Après plusieurs années dans le conseil, les deux frères décident alors de changer de cap pour se consacrer entièrement à cette transmission. En 2017, ils ouvrent BMK Paris-Bamako, puis BMK Folie-Bamako en 2020, deux restaurants entre le 10e et le 11e arrondissement où la carte, entièrement faite maison, est élaborée sous le regard de leur mère, avec le soutien de leur père, restaurateur depuis plus de quarante ans, et de leur cousin, le chef Sada Sy.

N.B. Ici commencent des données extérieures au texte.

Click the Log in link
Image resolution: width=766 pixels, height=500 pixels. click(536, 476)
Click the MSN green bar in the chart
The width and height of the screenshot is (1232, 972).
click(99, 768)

DKR, la suite logique d’un parcours
Avec DKR, les frères Djikine franchissent une nouvelle étape. Leur ambition reste la même, démocratiser les cuisines africaines et afrodescendantes, mais le format change radicalement. Ici, on s’éloigne du restaurant traditionnel pour adopter les codes de la street food : service rapide en bornes, carte resserrée, prix accessibles, puisque les premiers prix démarrent sous les 10 euros et les plats tournent autour de 12 euros.
Le résultat ? Un mafé relevé par un mélange d’épices intenses, un yassa twisté à la mangue, du poulet frit accompagné de sauces maison originales comme la sauce barbecue à l’arachide, ou encore des références plus rares comme le widjila du Nord Mali et le pikliz caribéen. Côté desserts, on retrouve des classiques détournés, à l’image du ngalakh revisité au Nutella. Pour construire cette carte, les deux frères se sont d’ailleurs entourés de Diadié Diombana, chef de la nouvelle génération.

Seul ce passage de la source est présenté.